MentalHealthAI: Utilizing Personal Health Device Data to Optimize Psychiatry Treatment

Introduction

MentalHealthAI proposes a novel approach to addressing the challenges in diagnosing and treating mental health disorders by utilizing personal health device data for mood prediction and psychiatric treatment optimization. The system leverages decentralized learning through federated learning concepts and smart contracts to ensure data privacy while enabling continuous, objective tracking of patients' mental states outside traditional office visits.

System Design and Implementation

The architecture of the MentalHealthAI system is built upon decentralized learning principles, utilizing physiological data collected via IoT devices to predict patient moods. This enables privacy-preserving insights for psychiatric treatment. Figure 1

Figure 1: An Example Decision Tree. Each branch title is in the following format: data streams utilized in curly braces, the local model accuracy, and the criteria to split the branch.

Multi-Data Stream Cohorts

Traditional machine learning models require uniform feature sets, limiting their use when patients possess varying numbers of personal health devices. MentalHealthAI overcomes this by creating cohorts based on power sets of available data streams for each patient, allowing for diverse model training on subsets of device data.

Decentralized Aggregation

A smart contract is employed to elect aggregators within the decentralized system, enabling model parameter aggregation without exposing sensitive data outside of patient-owned devices.
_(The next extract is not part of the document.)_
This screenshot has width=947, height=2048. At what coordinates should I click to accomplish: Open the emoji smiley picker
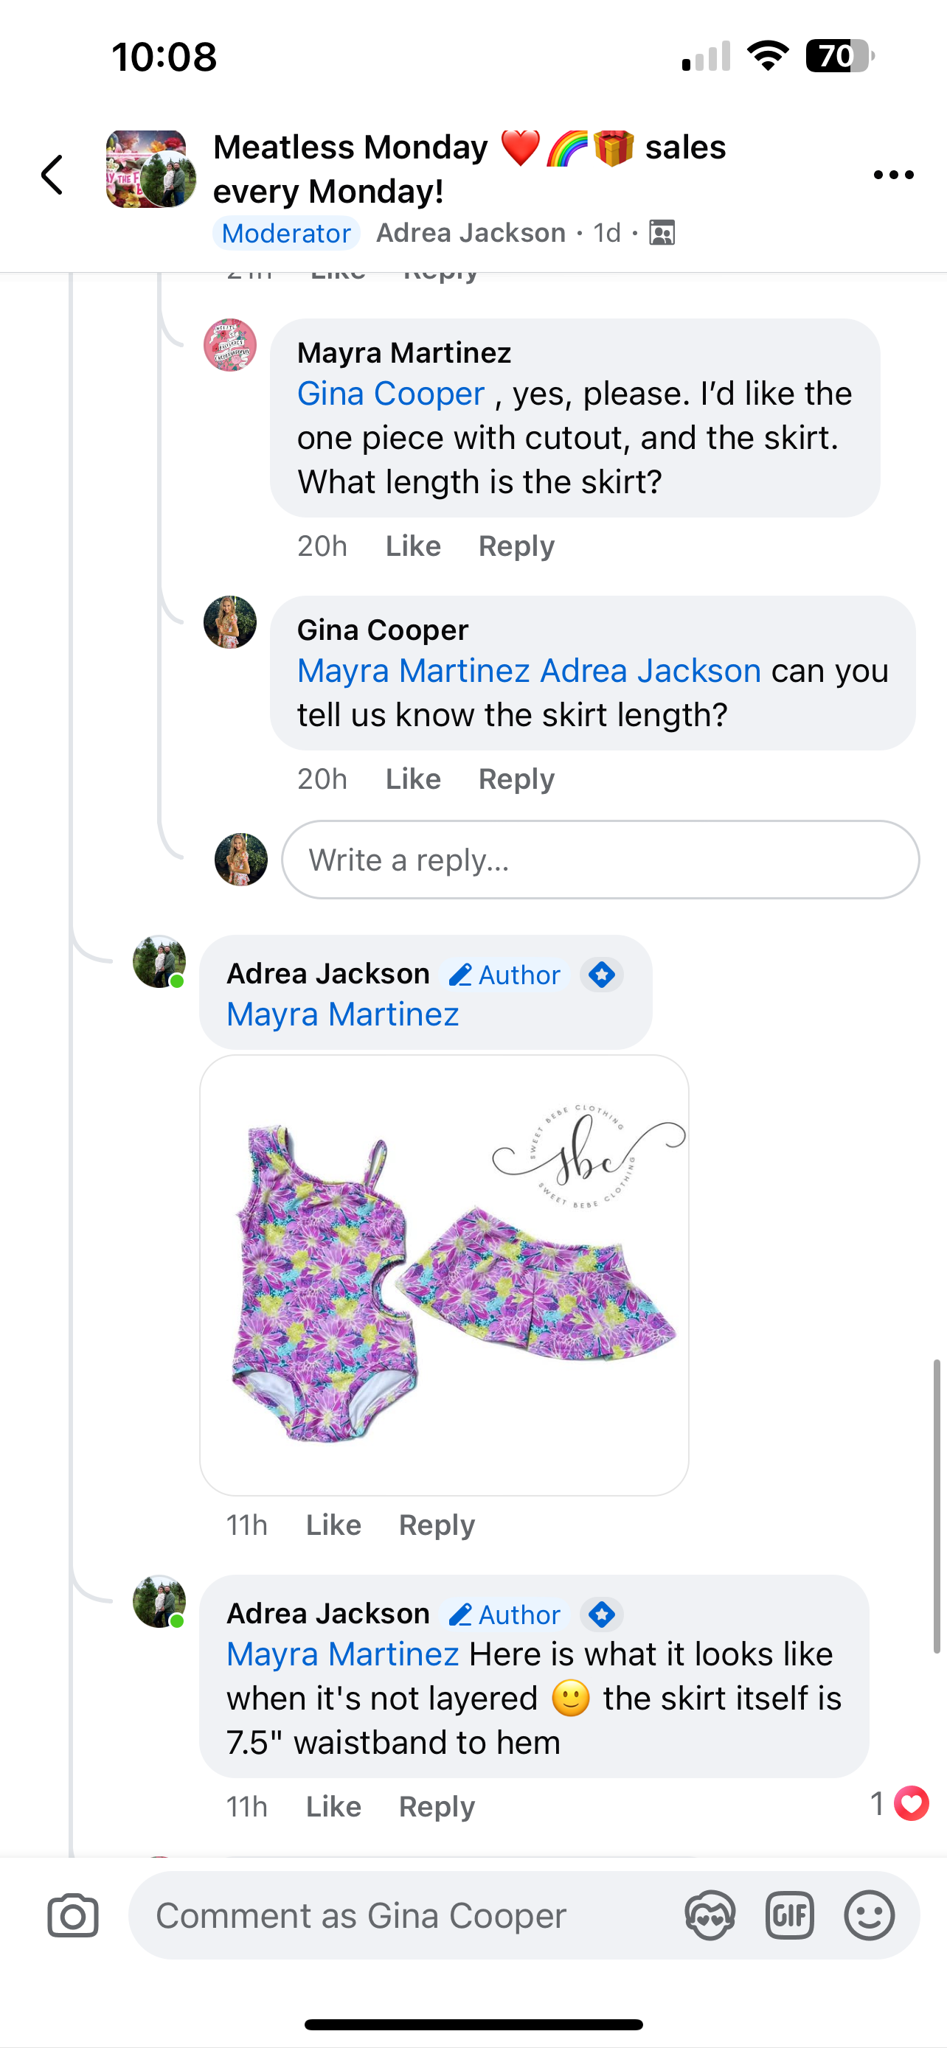point(868,1915)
Each client's device can act as both a participant in model training and an aggregator, depending on the smart contract election outcomes.

Decision Tree Methodology

The system uses decision trees trained on emotional states predicted by model ensembles developed from different data stream combinations. This allows dynamic adaptation to patient-specific data characteristics, ultimately yielding patient-specific mood predictions.

Evaluation and Results

Dataset and Simulation

The POPANE dataset provided an ideal medium for testing due to its collection of relevant physiological metrics paired with mood labels, simulating real-world personal health device data collection.

Learning Results

MentalHealthAI demonstrates effective learning in decentralized settings, achieving high accuracy (up to 86%) when incorporating additional node data streams. This surpassed traditional methods even in less controlled environments.

(Figure 2)

Figure 2: Learning Results After Leader Election and Model Aggregation. Nodes refer to the other smartphones contributing to the combined model.

Comparison to Baselines

Despite inherent limitations regarding real-world variability, MentalHealthAI showed superior performance to historical emotion recognition techniques and traditional centralized AI approaches, achieving balanced accuracy metrics even with non-IID distributed data.

Existing Federated Learning Applications

Federated learning frameworks have shown promise in healthcare applications, though challenges in data heterogeneity persist. The MentalHealthAI approach builds upon previous decentralized learning frameworks, such as swarm learning, but uniquely applies IoT-generated physiological data in mental health contexts.

Mental Health Applications

Current emotion prediction models primarily use facial recognition or EHR data, often lacking the granularity needed for effective psychiatric evaluation. The proposed system addresses this gap by integrating continuous physiological metrics, enabling real-time mood tracking.

Conclusion and Future Work

The approach presented in MentalHealthAI illustrates the potential of decentralized AI systems to overcome privacy concerns and varying data availability in mental health assessments. Future work should focus on real-world implementation studies to validate predicted outcomes and refine models based on broader patient data sets. Addressing limitations in emotion recognition granularity remains a critical area for advancement, with continued efforts toward user-specific model optimization.